Calculating Shared Border Lengths Between Polygons

In a previous post, I showed how to use the aggregate function to find neighbor polygons using QGIS. Using aggregate functions on the same layer allows us to easily do geoprocessing operations between features of a layer. This is very useful in many analysis that would typically require writing custom python scripts.

Here I demonstrate another powerful function array_foreach that allows one to iterate over other features in QGIS expressions – enabling even more powerful analysis by writing just a single expression.

Here’s the problem statement. Given a polygon layer – such as US States – calculate what is the length of shared border between each polygon.

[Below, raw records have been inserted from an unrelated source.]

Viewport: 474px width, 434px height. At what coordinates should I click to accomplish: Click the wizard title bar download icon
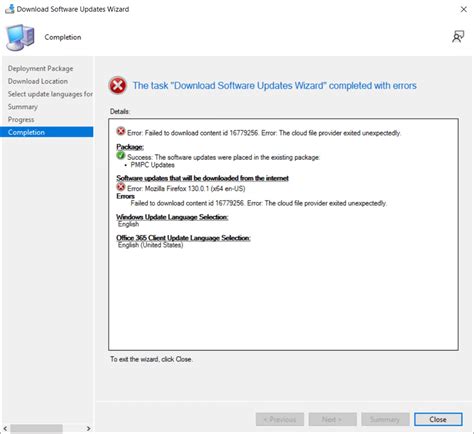click(10, 9)
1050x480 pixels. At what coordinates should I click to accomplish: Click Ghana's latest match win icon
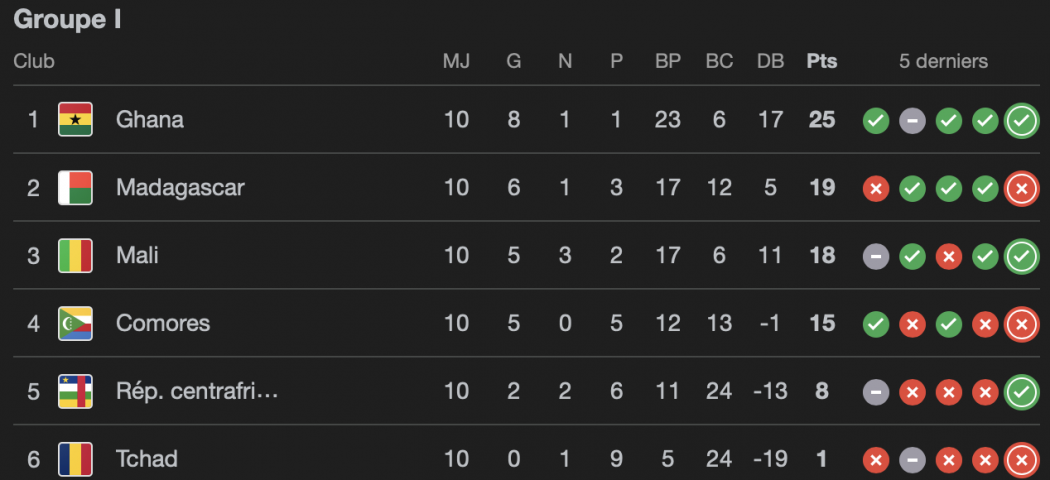pos(1021,121)
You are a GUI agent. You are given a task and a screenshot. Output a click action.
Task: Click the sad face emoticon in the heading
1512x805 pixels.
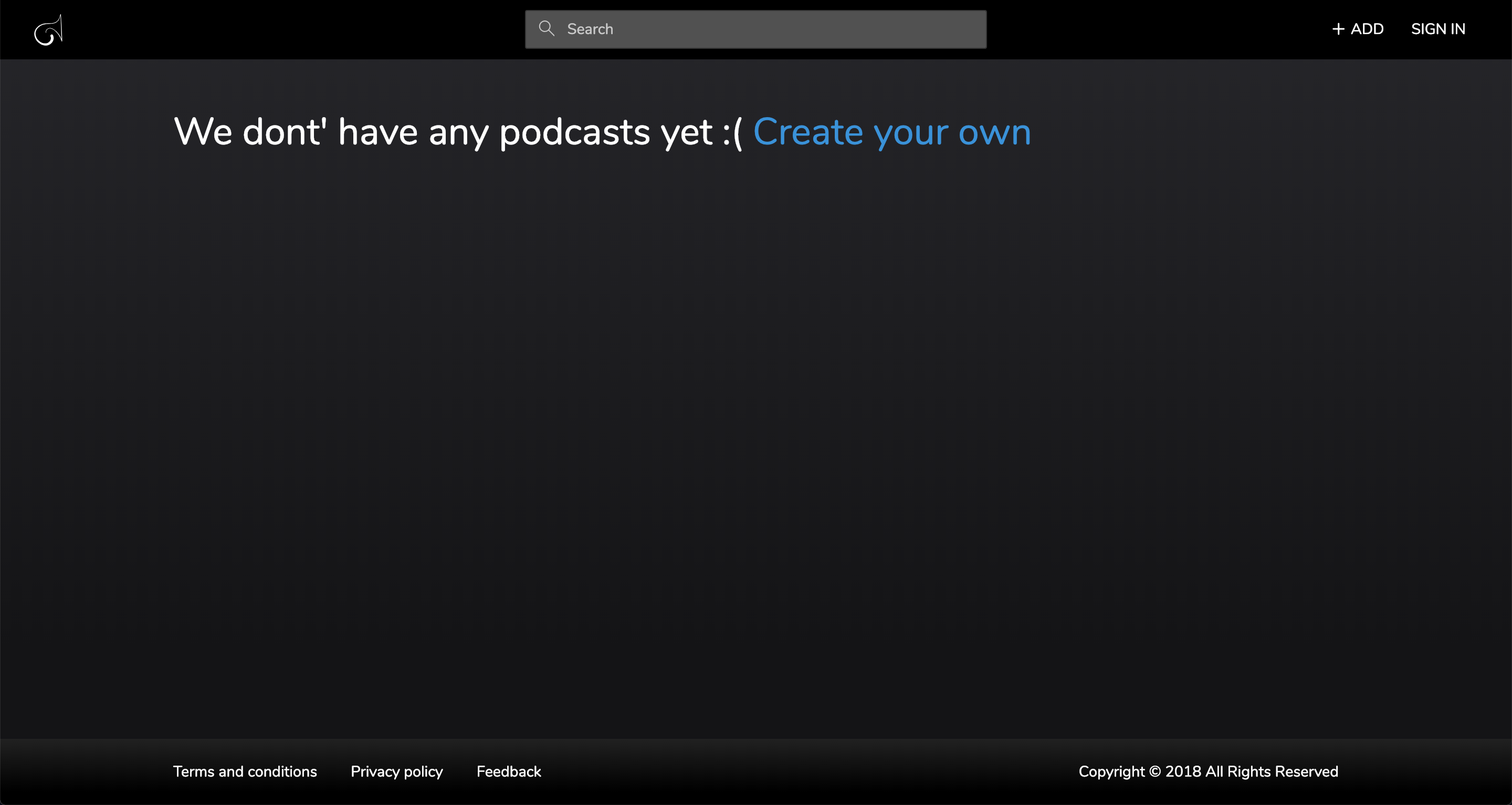tap(732, 133)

This will first require us to find out which states share border with each other and then calculate length of their intersection. For a pair of polygons – this can be done manually or by putting them in separate layers and intersecting them. But since we have 50 states – doing it for each pair of states manually is not possible. But with help of the QGIS expression engine, it can be done in using built-in functions without any custom code.

If you want to follow along, download the states shapefile cb_2018_us_state_500k.zip provided by the United States Census Bureau.

Locate the downloaded file in the Browser panel. Expand it and drag the cb_2018_us_state_500k.shp to the canvas. First we need to prepare the layer. Since the exercise involves calculating lengths, the layer needs to be in a projected CRS. (While QGIS can perform ellipsoidal length calculations for layers in geographic CRSs, the length function – which we need – can only uses layer CRS for calculation). From Processing Toolbox, search and locate the ‘Reproject layer’ algorithm.

Set the Target CRS to ‘EPSG:5070 NAD83 Conus Albers’. This is a general purpose projection with minimal distortions in the continental united states with meters as units. Once the processing finishes and the new ‘Reprojected’ layer loads, change the project CRS also to EPSG:5070. Next, search and locate the ‘Field Calculator’ algorithm.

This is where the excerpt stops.